To show an example of DL2Vec, we need 3 components:

The ontology projector
The random walks generator
The Word2Vec model

import sys
sys.path.append('../../')
import mowl
mowl.init_jvm("10g")

from mowl.datasets.builtin import GDAMouseDataset
from mowl.projection import DL2VecProjector
from mowl.walking import DeepWalk
from gensim.models.word2vec import LineSentence
from gensim.models import Word2Vec

Projecting the ontology

We project the ontology using the DL2VecProjector class. The rules used to project the ontology can be found at Projecting ontologies into graphs.
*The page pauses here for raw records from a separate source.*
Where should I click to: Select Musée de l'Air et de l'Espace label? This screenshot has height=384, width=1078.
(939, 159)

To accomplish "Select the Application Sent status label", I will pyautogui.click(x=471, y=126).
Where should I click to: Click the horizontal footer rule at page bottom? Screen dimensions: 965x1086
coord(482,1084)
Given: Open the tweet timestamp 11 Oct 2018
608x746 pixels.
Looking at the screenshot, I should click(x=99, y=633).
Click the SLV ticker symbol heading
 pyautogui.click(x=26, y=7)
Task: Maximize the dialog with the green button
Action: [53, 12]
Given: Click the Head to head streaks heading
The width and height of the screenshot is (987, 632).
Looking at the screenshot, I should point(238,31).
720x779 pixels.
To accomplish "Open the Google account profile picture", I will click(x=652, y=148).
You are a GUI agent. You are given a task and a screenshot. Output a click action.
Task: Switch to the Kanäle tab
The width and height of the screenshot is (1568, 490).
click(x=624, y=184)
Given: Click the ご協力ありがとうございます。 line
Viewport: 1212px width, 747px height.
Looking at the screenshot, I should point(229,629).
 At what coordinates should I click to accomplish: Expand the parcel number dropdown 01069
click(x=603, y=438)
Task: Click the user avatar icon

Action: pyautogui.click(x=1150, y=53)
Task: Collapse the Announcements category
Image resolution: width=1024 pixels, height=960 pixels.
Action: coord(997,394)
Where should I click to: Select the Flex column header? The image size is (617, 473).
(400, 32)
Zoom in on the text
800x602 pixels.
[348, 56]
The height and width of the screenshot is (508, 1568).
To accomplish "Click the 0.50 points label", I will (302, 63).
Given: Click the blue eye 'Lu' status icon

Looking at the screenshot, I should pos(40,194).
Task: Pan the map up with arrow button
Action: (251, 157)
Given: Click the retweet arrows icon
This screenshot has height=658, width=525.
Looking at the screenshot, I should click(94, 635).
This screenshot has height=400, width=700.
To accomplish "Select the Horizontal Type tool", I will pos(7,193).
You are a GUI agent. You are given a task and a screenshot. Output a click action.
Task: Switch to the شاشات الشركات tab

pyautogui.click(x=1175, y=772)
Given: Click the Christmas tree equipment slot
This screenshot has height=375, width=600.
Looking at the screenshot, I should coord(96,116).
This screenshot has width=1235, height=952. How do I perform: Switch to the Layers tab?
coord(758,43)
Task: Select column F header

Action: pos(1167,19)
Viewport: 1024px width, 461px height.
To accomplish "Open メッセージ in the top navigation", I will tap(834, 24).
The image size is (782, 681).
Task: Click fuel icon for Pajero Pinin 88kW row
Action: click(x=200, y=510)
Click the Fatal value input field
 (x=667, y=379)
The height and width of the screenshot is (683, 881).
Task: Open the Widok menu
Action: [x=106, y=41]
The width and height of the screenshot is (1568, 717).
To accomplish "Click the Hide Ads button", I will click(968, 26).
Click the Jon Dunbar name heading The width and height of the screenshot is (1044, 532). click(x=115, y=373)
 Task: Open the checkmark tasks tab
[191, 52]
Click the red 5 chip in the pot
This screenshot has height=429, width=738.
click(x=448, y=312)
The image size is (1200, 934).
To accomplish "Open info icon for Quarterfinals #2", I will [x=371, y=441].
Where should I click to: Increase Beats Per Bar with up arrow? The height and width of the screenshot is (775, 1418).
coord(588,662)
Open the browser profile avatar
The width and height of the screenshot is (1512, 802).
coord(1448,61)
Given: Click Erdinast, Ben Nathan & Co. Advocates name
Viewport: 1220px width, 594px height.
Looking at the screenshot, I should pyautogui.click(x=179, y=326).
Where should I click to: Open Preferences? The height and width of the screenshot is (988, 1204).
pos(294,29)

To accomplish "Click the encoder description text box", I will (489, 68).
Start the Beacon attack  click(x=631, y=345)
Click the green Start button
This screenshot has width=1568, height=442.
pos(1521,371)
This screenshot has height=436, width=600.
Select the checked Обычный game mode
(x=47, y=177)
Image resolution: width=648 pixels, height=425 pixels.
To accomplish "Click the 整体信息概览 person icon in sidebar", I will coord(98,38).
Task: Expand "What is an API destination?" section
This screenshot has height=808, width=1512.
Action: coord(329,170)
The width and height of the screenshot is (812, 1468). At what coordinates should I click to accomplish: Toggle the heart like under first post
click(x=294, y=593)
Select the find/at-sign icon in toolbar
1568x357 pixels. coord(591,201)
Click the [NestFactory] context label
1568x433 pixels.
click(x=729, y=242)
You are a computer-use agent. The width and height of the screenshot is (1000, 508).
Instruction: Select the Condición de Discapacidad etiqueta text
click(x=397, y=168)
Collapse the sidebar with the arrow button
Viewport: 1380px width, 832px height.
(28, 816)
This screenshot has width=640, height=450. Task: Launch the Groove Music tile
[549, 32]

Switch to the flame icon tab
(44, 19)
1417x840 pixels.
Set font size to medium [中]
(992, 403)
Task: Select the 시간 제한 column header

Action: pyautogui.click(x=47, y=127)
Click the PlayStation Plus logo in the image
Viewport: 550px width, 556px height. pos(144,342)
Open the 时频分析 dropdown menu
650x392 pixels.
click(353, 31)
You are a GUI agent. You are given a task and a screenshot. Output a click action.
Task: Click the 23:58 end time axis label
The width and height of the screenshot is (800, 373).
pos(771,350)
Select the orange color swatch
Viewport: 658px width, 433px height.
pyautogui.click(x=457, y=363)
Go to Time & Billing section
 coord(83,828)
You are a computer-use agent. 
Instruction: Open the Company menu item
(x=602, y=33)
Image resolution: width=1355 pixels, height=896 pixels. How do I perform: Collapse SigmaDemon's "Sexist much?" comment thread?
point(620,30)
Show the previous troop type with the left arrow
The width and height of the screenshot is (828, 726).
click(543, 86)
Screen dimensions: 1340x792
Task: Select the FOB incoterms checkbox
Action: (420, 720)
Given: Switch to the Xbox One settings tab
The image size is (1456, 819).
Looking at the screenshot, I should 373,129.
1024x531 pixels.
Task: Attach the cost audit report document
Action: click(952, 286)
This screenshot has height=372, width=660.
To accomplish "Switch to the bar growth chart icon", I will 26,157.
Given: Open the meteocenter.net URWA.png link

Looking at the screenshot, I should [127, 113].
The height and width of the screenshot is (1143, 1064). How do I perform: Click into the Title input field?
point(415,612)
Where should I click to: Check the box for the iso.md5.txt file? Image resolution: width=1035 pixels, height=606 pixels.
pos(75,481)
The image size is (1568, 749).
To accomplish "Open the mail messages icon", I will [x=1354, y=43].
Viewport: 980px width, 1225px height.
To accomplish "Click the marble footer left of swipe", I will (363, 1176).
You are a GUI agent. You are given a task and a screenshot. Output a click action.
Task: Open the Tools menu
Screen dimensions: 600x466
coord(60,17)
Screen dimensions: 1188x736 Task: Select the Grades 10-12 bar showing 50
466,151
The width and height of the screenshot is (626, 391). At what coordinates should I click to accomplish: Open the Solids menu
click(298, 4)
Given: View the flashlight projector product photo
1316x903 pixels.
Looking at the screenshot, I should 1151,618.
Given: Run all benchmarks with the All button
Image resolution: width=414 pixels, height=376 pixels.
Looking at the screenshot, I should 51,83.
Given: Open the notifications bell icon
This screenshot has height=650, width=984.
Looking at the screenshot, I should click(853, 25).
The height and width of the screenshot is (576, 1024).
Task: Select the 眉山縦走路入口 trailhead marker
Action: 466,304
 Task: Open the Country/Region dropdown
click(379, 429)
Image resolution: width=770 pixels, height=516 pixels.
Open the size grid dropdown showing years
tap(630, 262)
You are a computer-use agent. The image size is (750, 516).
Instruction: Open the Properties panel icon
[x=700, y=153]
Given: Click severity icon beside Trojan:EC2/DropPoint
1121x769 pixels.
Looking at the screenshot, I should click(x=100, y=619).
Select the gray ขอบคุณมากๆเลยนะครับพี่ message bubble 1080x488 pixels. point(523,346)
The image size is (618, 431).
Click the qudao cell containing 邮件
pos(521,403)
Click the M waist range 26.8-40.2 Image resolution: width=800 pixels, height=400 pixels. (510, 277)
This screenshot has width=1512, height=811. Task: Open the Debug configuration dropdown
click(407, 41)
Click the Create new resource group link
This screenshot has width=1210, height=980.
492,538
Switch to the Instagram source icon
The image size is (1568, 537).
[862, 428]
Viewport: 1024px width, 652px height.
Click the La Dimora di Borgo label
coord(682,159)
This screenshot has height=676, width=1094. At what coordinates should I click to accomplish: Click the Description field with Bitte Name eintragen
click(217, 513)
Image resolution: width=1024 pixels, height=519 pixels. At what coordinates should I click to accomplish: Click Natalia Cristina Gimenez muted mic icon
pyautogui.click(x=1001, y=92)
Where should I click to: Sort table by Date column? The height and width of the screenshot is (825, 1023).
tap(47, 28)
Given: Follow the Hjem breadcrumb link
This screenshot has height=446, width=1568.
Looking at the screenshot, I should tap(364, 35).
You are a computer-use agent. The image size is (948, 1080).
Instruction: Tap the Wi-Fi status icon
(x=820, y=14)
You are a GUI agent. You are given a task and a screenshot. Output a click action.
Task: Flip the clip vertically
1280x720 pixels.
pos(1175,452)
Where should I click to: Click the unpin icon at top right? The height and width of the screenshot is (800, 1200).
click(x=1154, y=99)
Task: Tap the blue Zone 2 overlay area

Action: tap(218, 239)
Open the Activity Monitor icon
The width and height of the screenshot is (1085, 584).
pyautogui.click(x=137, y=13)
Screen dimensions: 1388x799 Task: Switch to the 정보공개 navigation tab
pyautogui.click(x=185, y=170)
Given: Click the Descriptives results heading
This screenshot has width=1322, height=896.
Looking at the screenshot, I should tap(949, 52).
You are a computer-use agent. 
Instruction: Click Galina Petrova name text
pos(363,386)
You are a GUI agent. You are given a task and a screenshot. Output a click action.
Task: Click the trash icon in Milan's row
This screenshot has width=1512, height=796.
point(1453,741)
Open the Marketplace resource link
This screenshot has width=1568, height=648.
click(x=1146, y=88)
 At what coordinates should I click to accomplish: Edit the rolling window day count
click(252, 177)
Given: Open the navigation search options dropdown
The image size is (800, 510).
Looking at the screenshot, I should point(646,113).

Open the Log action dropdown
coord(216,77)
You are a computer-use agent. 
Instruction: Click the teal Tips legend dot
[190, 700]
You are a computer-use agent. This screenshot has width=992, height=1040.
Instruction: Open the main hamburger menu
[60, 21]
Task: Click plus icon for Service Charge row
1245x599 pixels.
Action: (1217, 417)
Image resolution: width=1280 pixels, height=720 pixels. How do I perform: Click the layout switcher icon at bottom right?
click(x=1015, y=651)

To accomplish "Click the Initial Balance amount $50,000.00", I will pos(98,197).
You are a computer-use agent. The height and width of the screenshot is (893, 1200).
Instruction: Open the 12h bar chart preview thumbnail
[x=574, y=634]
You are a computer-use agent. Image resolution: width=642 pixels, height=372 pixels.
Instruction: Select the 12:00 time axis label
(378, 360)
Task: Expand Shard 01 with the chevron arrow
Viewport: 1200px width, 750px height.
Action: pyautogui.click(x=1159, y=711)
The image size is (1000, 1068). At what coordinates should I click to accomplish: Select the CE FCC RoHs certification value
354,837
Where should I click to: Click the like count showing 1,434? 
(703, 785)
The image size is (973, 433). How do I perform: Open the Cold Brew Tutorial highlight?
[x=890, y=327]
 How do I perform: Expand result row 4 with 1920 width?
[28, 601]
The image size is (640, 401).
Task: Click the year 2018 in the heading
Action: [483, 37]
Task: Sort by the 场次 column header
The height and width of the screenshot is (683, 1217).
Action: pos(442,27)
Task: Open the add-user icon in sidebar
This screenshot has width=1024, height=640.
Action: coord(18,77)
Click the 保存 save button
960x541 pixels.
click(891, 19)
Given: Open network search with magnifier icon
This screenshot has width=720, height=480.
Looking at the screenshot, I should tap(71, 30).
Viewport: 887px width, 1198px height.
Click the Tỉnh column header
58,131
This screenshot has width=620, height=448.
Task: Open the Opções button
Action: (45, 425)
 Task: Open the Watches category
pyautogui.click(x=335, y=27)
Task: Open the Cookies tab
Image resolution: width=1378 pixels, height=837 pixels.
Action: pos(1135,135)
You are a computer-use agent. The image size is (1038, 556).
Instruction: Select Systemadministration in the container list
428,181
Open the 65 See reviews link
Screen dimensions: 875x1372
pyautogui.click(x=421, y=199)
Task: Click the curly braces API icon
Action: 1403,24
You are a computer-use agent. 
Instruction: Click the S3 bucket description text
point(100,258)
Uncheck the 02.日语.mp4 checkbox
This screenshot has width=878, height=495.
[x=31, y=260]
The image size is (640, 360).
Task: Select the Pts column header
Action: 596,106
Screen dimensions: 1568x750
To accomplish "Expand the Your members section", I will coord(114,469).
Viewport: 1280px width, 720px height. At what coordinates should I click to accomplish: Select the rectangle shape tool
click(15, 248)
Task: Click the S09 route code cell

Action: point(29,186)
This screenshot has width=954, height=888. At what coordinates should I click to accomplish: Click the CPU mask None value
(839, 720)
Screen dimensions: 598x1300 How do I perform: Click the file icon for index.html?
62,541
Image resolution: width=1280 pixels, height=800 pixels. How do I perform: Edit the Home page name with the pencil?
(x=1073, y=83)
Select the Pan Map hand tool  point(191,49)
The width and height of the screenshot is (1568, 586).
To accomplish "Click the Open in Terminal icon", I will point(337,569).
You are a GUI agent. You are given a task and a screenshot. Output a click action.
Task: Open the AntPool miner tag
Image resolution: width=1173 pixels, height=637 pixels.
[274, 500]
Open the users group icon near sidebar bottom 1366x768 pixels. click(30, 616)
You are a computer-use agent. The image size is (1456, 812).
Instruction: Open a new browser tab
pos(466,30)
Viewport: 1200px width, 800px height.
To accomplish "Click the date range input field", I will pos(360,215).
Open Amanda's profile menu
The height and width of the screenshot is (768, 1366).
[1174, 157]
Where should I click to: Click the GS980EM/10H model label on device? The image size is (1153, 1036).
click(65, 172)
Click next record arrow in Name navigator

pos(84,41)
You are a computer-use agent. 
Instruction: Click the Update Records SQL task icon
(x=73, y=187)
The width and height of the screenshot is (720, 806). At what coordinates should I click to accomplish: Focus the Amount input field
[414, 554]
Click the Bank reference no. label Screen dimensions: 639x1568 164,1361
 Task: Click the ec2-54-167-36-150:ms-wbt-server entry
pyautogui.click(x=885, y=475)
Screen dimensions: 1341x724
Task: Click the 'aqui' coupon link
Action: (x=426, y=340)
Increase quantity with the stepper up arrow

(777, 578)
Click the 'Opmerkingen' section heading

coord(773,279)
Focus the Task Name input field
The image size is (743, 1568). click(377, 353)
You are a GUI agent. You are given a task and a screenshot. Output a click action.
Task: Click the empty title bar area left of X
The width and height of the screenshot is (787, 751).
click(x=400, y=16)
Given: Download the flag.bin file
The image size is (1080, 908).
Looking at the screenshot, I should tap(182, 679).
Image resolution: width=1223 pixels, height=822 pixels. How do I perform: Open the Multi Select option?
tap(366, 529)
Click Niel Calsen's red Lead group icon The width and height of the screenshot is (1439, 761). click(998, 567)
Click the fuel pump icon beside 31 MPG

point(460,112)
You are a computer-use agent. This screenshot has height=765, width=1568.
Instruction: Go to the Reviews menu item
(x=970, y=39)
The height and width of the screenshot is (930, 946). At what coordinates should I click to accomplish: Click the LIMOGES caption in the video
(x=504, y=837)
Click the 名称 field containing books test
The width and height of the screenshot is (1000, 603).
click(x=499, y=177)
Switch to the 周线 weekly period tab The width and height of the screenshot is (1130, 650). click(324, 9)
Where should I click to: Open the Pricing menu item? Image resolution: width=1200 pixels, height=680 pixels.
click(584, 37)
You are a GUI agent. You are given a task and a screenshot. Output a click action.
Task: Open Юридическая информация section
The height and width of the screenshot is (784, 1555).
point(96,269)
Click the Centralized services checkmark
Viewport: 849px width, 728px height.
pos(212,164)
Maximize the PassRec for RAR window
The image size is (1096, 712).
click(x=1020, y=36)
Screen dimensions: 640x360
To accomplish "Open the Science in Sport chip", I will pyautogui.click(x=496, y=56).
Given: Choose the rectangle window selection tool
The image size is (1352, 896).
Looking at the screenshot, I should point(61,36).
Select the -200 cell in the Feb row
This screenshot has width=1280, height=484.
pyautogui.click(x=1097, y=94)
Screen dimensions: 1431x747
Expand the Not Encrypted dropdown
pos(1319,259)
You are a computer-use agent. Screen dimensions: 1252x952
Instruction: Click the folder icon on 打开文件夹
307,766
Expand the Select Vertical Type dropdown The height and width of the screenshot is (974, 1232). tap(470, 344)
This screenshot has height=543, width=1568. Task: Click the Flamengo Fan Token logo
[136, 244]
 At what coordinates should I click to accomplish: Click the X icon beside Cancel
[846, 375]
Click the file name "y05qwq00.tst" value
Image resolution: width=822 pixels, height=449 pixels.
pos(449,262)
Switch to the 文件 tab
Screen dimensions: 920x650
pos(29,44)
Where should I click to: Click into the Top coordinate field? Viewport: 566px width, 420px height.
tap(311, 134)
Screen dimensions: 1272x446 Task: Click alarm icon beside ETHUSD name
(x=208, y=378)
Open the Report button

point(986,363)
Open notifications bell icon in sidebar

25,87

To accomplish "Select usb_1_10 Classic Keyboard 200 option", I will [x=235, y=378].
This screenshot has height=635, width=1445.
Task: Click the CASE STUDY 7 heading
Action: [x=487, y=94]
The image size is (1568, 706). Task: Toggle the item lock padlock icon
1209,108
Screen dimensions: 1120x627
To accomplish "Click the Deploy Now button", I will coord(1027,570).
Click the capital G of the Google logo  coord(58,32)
The outcome of the projection algorithm is an edgelist.

dataset = GDAMouseDataset()

projector = DL2VecProjector(bidirectional_taxonomy=True)
edges = projector.project(dataset.ontology)

Generating random walks

The random walks are generated using the DeepWalk class. This class implements the DeepWalk algorithm with a modification consisting of including the edge labels as part of the walks.

walker = DeepWalk(20, # number of walks per node
                  20, # walk length
                  0.1, # restart probability
                  workers=4) # number of threads

walks = walker.walk(edges)

Training the Word2Vec model

To train the Word2Vec model, we rely on the Gensim library:

walks_file = walker.outfile
sentences = LineSentence(walks_file)
model = Word2Vec(sentences, vector_size=100, epochs = 20, window=5, min_count=1, workers=4)

Evaluating the embeddings

We can evaluate the embeddings using the EmbeddingsRankBasedEvaluator class. We need to do some data preparation.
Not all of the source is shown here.